=== EXERCISE DATA ===

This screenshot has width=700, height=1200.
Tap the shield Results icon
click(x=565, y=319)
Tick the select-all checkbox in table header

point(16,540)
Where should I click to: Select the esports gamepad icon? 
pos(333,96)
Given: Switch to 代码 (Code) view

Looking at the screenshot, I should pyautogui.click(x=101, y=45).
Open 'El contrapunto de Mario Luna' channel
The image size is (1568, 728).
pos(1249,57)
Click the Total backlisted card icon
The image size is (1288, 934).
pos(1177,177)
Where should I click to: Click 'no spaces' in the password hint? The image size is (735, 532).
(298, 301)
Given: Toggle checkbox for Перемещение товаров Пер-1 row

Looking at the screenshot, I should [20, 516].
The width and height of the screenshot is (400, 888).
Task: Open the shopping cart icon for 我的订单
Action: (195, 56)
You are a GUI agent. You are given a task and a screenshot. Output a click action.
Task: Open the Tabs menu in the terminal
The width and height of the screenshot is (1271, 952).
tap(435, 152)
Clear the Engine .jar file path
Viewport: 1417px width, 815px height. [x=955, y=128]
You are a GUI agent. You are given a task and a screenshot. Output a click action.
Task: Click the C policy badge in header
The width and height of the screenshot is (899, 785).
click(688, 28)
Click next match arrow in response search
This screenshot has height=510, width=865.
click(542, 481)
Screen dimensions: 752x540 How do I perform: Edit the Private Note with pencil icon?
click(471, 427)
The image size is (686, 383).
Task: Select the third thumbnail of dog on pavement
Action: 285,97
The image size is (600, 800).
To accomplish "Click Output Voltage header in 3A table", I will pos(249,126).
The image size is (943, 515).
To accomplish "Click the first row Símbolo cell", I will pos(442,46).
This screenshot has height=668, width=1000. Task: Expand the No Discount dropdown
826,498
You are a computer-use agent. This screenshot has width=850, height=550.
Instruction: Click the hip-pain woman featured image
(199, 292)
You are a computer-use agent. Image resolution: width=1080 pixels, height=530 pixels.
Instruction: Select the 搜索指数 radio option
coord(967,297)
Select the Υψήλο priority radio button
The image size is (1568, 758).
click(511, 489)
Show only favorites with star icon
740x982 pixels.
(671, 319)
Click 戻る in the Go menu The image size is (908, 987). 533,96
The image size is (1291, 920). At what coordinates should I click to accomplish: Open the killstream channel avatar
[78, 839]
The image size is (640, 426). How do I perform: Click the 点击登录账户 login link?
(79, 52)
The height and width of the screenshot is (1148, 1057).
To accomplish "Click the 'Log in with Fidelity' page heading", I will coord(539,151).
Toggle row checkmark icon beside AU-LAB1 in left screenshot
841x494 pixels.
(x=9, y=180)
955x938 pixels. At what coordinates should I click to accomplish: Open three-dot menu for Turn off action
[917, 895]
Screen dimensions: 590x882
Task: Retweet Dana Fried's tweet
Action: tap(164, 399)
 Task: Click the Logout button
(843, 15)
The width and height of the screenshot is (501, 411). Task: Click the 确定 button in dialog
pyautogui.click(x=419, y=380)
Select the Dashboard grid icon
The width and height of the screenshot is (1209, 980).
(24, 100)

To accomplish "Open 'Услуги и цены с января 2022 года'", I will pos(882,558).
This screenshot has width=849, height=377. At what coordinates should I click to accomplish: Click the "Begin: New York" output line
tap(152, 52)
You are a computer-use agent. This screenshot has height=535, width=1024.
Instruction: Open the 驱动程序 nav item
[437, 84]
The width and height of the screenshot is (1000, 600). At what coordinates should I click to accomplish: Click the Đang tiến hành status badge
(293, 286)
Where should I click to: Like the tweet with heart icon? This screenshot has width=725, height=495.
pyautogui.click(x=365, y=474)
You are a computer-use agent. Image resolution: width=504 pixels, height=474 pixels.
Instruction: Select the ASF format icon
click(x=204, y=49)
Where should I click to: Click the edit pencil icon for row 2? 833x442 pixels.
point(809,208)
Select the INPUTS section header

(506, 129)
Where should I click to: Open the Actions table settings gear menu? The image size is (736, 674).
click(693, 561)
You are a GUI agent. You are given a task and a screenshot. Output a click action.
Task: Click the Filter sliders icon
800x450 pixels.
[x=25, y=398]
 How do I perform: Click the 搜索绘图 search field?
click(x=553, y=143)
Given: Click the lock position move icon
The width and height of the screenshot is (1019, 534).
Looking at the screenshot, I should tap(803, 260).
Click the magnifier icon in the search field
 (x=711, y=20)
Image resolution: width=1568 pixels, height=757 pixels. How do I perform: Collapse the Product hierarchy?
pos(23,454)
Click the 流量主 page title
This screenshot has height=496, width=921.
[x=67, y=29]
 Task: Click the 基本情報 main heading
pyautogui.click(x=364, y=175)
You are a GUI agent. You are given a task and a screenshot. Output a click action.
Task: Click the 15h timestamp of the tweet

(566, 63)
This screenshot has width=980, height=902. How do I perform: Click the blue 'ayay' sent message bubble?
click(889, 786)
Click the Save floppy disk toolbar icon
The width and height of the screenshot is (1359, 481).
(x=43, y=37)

===

EXERCISE INSTRUCTIONS — Tally, in the data above, the lines where the word "computer" occurs, and give the figure alone.

FINAL ANSWER — 4